### Problem requirements
Pull every line holding the string "screenshot" from the records below.

### Records for this task
* * * * * * *

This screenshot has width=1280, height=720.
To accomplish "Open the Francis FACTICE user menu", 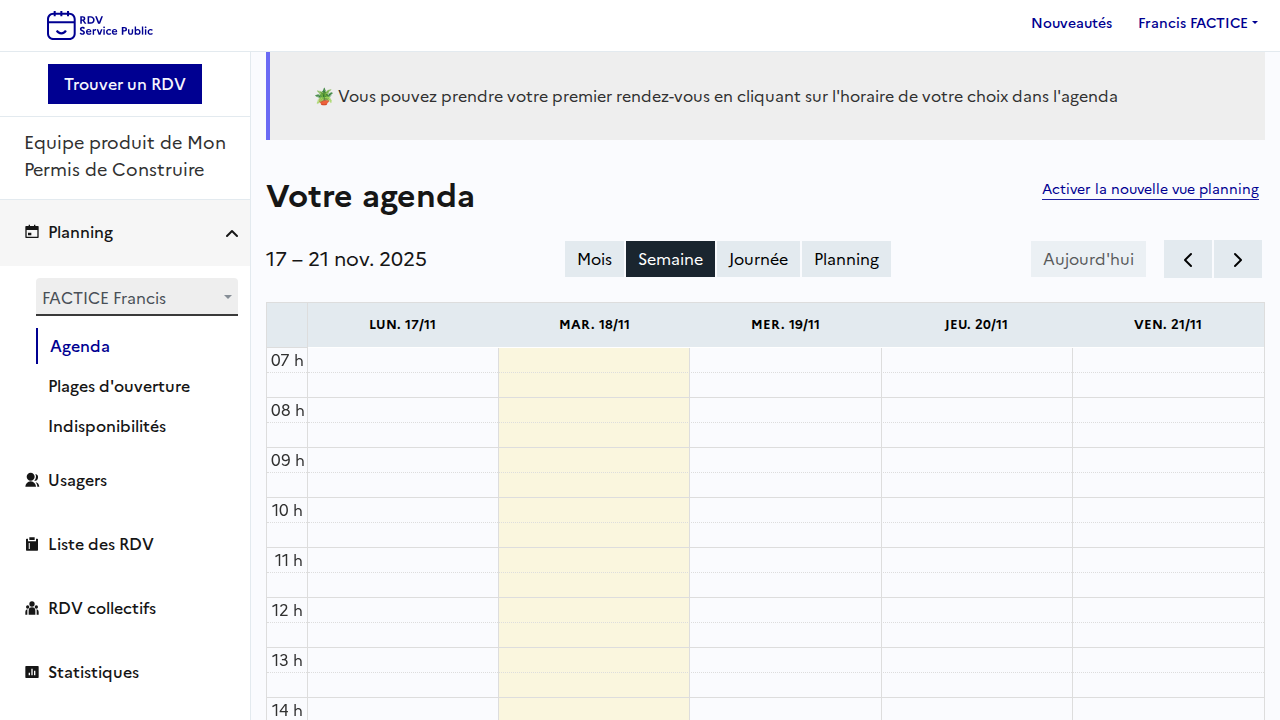I will tap(1197, 23).
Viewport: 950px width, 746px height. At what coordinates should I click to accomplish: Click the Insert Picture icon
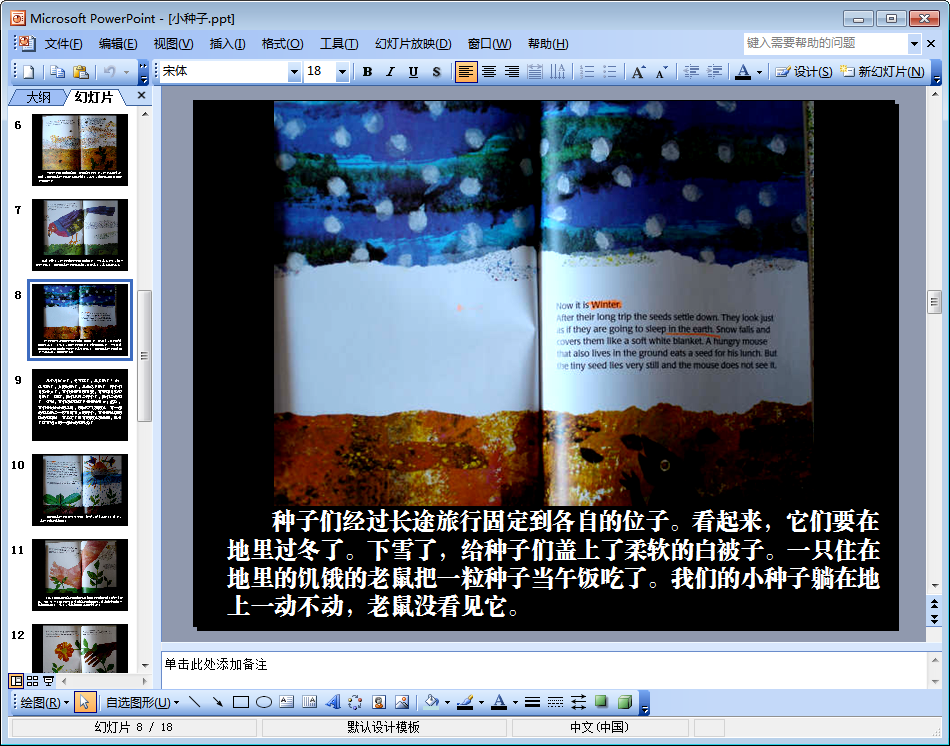tap(402, 702)
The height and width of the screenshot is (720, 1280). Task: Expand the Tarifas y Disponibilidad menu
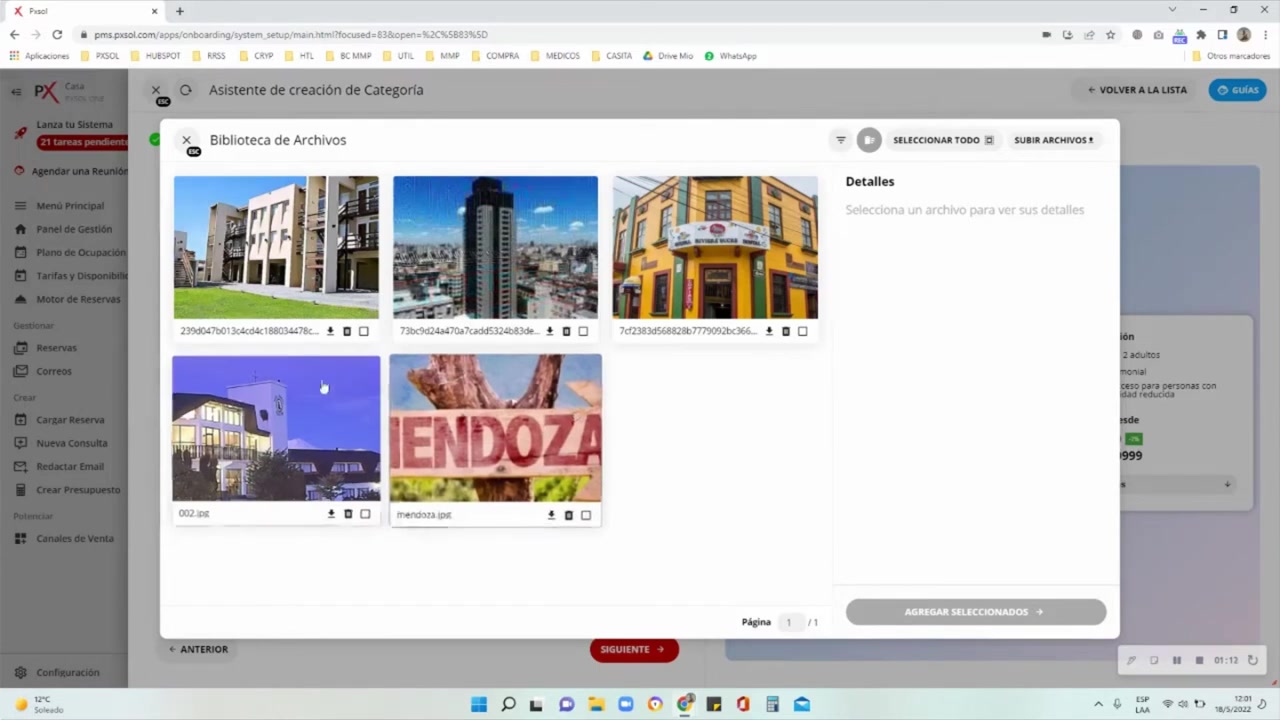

* * * * * * *

### Answer below
This screenshot has width=1280, height=720.
The height and width of the screenshot is (720, 1280). Task: Expand the Tarifas y Disponibilidad menu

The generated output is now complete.